Laberinto, fuente de la imagen Pexels, Soul Pizza.
Decir que las profesiones del futuro no están aún inventadas resulta un cliché ocioso. Su posible enumeración es todavía imprecisa y en su mayor parte se encuentra orientada a campos tecno-futuristas: asesores de privacidad, especialistas en agricultura urbana, ingenieros de control del clima, fabricante de partes del cuerpo personalizadas, ingenieros de transporte inteligente, diseñadores de avatares holográficos, guías de turismo espacial, cultivadores de especies extintas, operadores de gusanos de vertedero… Sin embargo y entre todas esas labores de futuro, a menudo se olvida que una de las más arriesgadas y necesarias tal vez sea, (y como puede comprenderse se trata de una apuesta), la de la arquitectura.
A pesar de su precariedad actual, a pesar de pertenecer a ese linaje del conocimiento que queda fuera de la rama de las prometedoras disciplinas conocidas en el ámbito anglosajón como STEM (ciencia, tecnología, ingeniería y matemáticas), la profesión de arquitecto será más necesaria en el futuro que nunca. Lo cual no significa que vaya a recuperar el prestigio que tenía en el pasado (remoto), ni en el ámbito Europeo ni fuera de él. El departamento de trabajo de los Estados Unidos, por ejemplo, estima que de los nuevos profesionales que salen al mercado laboral, serán precisamente los dedicados a las disciplinas humanísticas los que estarán peor pagados.1
A pesar de ello, la profesión de la arquitectura, entre todas, seguirá respondiendo a la pregunta clave: ¿cuál es la educación esencial adecuada a las necesidades espirituales de hombres y mujeres en un planeta multinacional y cada vez más hibridado?

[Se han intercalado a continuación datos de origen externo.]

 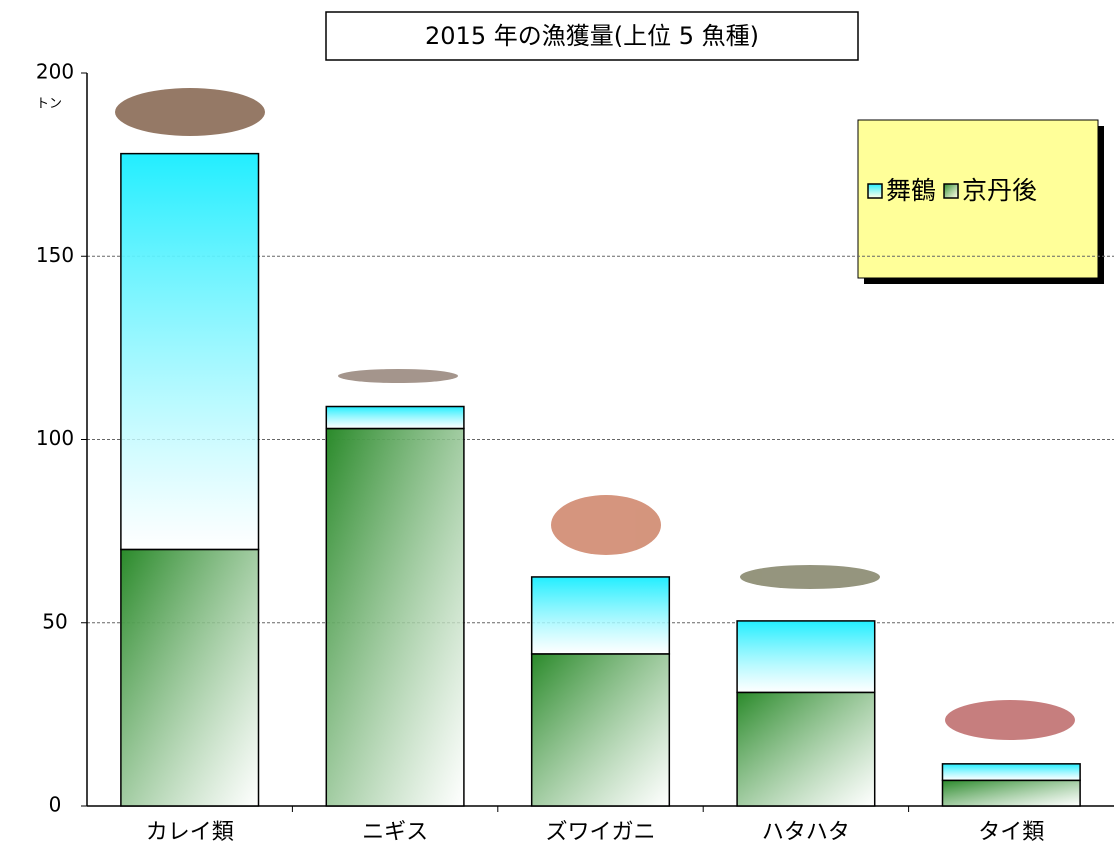 I want to click on title-box, so click(x=592, y=36).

Tal vez el éxito de las ciencias se encuentra en que su mirada está constantemente dirigida hacia el futuro, mientras que el humanismo occidental parece mirar sin descanso por el retrovisor. “Las humanidades y las artes de Occidente son virtuosismos de crepúsculo y remembranza”2 . Quizás. No obstante, y aún más en épocas de crisis, sólo la carga de utopía que contiene la arquitectura ofrece un camino realista a la hora de resolver los retos por venir.

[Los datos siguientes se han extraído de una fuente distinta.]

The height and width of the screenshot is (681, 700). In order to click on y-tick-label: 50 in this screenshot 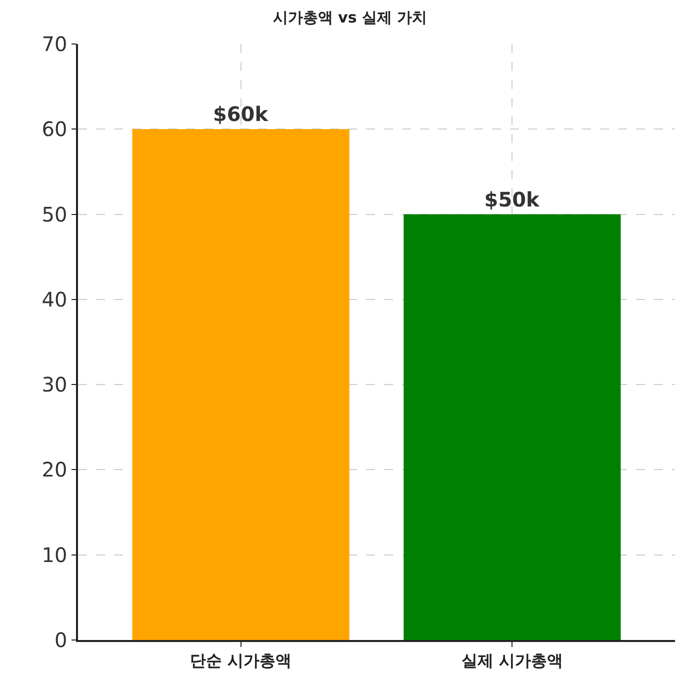, I will do `click(55, 214)`.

Hoy, pese a los negros e inevitables espíritus agoreros, estamos viviendo uno de los momentos más apasionantes de la historia de la arquitectura y de su formación. La revolución que se está viviendo en su enseñanza, con miles de profesores implicados en la innovación docente y hablando sinceramente y por primera vez de pedagogía, la naturalidad con que el ordenador forma parte ya del modo en que los estudiantes viven y trabajan sin la percepción de fisuras entre lo real y lo virtual, sumado a la creciente ludificación del ingenio en que se ha movido tradicionalmente esta disciplina y su completa alineación con el mismo espíritu que se empieza a imponer en la sociedad, hace que su futuro parezca aún más prometedor.

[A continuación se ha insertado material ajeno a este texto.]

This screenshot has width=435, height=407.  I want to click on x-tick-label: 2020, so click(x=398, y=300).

Seguramente, los estudios de arquitectura no conduzcan en el futuro a la consecución de profesionales dedicados a la construcción en su sentido más tradicional. Sin embargo y a estas alturas, ¿ve alguien un demérito en ello? El territorio de la formación universitaria está abierto más que nunca a que quien pasa por un aula adquiera algo más que conocimientos. Es ese “extra”, su amplitud y la creatividad implícita en esta carrera, la que parecen asegurar nuevas ramas profesiones, esas sí, aún no inventadas, nacidas del tronco de aquella vieja profesión. (Y eso sin ni siquiera nombrar las puertas profesionales que abrirán fenómenos imprevistos en el habitar como los que hemos vivido recientemente).